¿Vamos a ganar o vamos a perder?

9 de marzo de 2020

En la entrega anterior, señalaba un fenómeno que no sólo es observable para todos los sinaloenses, además puede ser visto desde cualquier lugar, bajo cualquier perspectiva, etc. Y no hay lugar a equivocaciones en cuanto a su naturaleza, sobre todo respecto a sus consecuencias para todos nosotros.

La clase política estatal, ya anda a todo lo que da atendiendo lo suyo: las candidaturas para la elección del año entrante, donde elegiremos gobernador, alcaldes y congreso local. Valoraciones sobre los posibles candidatos van y vienen, sin que nadie se acuerde de meter a la plática el asunto de los problemas que tenemos en Sinaloa, lo cual debe llevarnos a entender que no les interesa. ¿El motivo? Muy simple: no nos interesa a nosotros, qué más podemos esperar.

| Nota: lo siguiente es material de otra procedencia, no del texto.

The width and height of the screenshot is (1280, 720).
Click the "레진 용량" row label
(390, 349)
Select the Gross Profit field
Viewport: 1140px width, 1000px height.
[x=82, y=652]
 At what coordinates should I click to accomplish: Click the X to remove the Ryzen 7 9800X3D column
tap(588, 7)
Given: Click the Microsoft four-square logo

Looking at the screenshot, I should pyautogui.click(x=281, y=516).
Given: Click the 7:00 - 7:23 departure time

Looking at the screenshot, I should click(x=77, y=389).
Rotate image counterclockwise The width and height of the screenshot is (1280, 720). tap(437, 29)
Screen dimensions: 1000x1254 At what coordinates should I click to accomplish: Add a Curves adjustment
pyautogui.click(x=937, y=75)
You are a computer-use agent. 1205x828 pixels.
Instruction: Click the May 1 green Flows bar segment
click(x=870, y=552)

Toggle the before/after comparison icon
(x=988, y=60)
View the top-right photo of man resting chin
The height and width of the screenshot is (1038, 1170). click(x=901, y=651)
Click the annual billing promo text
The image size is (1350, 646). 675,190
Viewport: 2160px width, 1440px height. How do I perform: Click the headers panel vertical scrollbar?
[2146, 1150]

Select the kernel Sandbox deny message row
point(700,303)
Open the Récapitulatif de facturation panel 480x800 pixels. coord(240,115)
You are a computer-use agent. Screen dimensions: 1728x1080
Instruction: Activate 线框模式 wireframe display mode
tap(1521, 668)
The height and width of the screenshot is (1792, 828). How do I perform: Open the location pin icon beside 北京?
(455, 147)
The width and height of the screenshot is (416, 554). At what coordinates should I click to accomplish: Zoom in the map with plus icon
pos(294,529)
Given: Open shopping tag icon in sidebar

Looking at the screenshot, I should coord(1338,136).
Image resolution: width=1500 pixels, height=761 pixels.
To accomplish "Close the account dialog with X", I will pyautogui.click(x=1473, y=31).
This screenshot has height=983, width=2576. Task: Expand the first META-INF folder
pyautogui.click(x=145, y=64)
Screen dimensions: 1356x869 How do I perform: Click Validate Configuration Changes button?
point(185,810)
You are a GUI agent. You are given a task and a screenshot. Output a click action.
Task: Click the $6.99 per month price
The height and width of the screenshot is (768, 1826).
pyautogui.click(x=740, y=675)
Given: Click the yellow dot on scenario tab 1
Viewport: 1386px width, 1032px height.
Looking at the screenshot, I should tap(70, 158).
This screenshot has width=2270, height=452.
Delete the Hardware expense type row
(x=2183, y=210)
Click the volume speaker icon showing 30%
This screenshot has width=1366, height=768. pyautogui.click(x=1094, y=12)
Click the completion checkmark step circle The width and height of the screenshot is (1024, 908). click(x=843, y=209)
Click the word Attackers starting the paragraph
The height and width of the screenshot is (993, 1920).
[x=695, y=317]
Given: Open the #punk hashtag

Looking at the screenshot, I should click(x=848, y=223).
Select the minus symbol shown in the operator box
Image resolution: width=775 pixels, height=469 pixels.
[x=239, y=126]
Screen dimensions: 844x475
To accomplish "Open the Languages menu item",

Por supuesto que en seguridad, sin duda, tenemos una situación que ya sobrepasa la categoría de grave, lo cual no debe extrañarnos, pues si nos remitimos a lo que han sido los últimos cincuenta años a ese respecto, encontraremos que las autoridades no han hecho nada –o al menos nada nuevo-, mientras la ciudadanía ha contribuido volteando para otro lado. La pregunta aquí y ahora es ¿A quién le beneficia y a quién le perjudica todo esto? ¿Quiénes se han beneficiado al obtener utilidades y quiénes se han perjudicado al enfrentar pérdidas? Hago la pregunta de dos formas, porque si ustedes no tienen ya la respuesta entonces no tiene caso seguir con esto… por lo tanto… al grano.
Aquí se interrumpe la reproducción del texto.